Boom Town (1940)
A love triangle (maybe even four-sided) develops between two reluctant wildcat oil partners, who team up, then separate, then back again in this rags to riches and back again story.
Spencer Tracy is pining for Claudette Colbert back home; but when she shows up looking for him she instantly marries Clark Gable instead, as she wasn’t really in love with Tracy to begin with.
As result Tracy’s heart is broken and still he stands by his friends; but when Gable is busted with the local ‘saloon girl’ (to put it mildly) it’s too much for him and Tracy splits the partnership (but flips for and gets to keep the business).

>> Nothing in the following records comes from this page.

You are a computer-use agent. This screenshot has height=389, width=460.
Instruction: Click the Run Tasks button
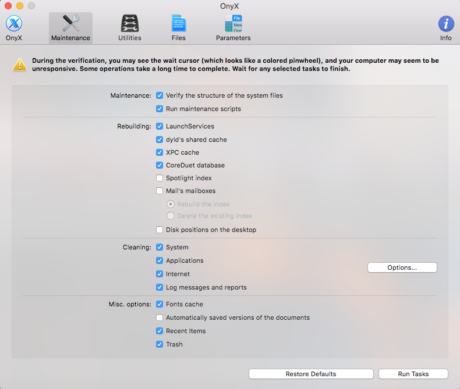413,374
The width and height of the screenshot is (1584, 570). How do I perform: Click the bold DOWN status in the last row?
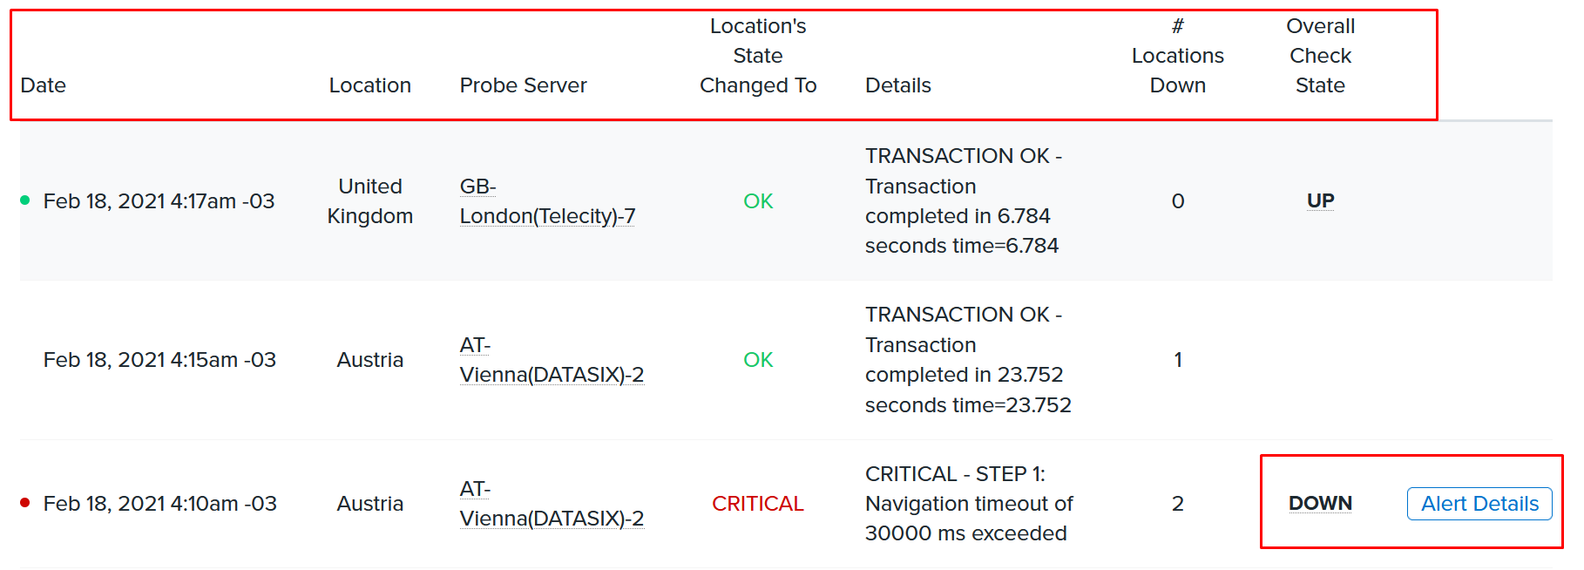coord(1320,503)
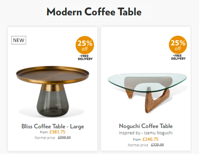This screenshot has width=199, height=154.
Task: Click Free Delivery label under Noguchi badge
Action: click(x=178, y=57)
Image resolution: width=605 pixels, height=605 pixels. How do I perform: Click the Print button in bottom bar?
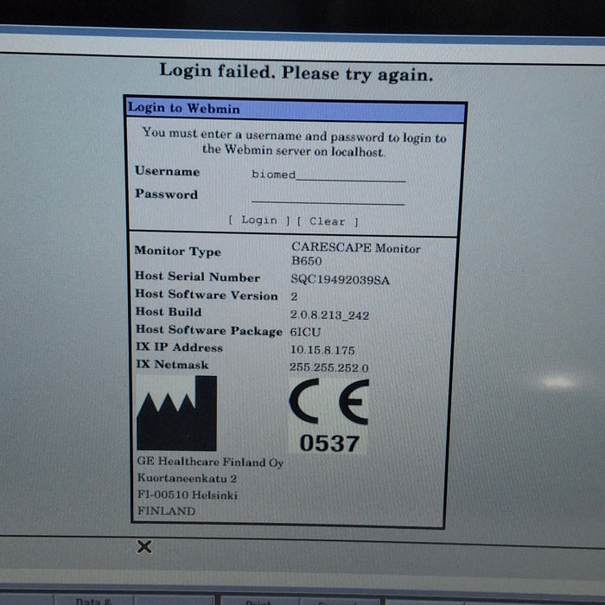(x=257, y=600)
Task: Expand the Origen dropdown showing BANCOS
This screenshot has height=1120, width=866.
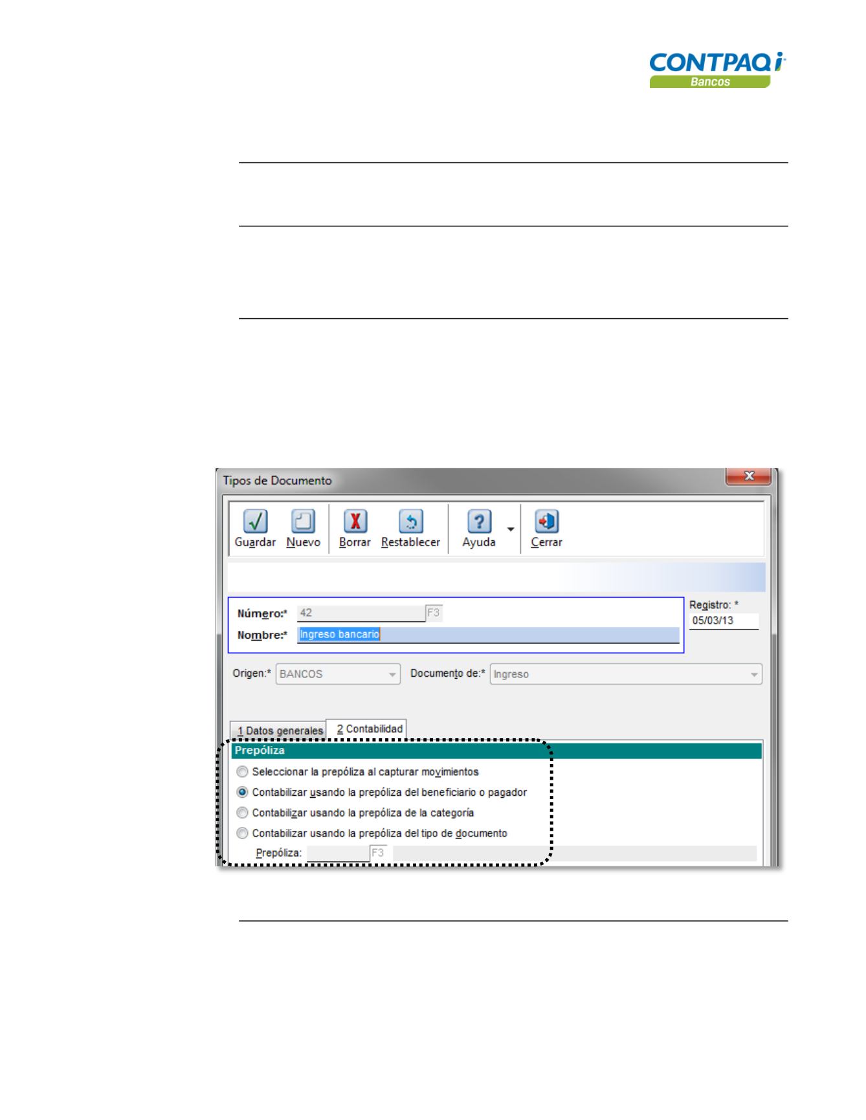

Colbert almost splits as well but, last minute, goes back to Gable.
Years go by and Gable is now doing well; Tracy, not so much.
They partner again; and when it seems that Gable is straying again, this time with a smoking-hot Hedy Lamarr (she never looked better!) it’s again too much for Tracy, and he schemes to ruin Gable forcing him to either give up Lamarr or Colbert (the plan is not very clear, but this part somehow still works, the other part, not so much.)
After Gable is accused of attempting to monopolize the oil industry Tracy sticks up for him (with a silly speech about his supposed patriotism) allowing wounds to heal once again and all four partners (add Frank Morgan to the mix) walk arm in arm into a bright, shining, American future.
It was fun for me seeing this wooden-building, muddy-street movie which is about as close as I’ve seen to matching my great-grandfather’s boom town story (which I’ve recently researched) as I am likely to see. He invested in gold mines, not oil; but he was also more of a pioneer than any one of these folks: He, along with a small group of other businessmen, got to found a border town.
Boom Town is identified as a Western, but if such it must be considered a rather late Western. I guess these folks are still pioneers, at least in the oil industry; and the film is very much the American Myth of the self-made man (amazingly, these folks get several do-overs, always resulting in great success by the end.)
The love story is a bit silly with Tracy playing the suffering-in-silence lover, Colbert as the wronged wife, and Gable as the clueless ladies’ man, but there is a nice moment of excitement as one of the oil wells catches fire and must be put out.
Also with Lionel Atwill, and Chill Wills.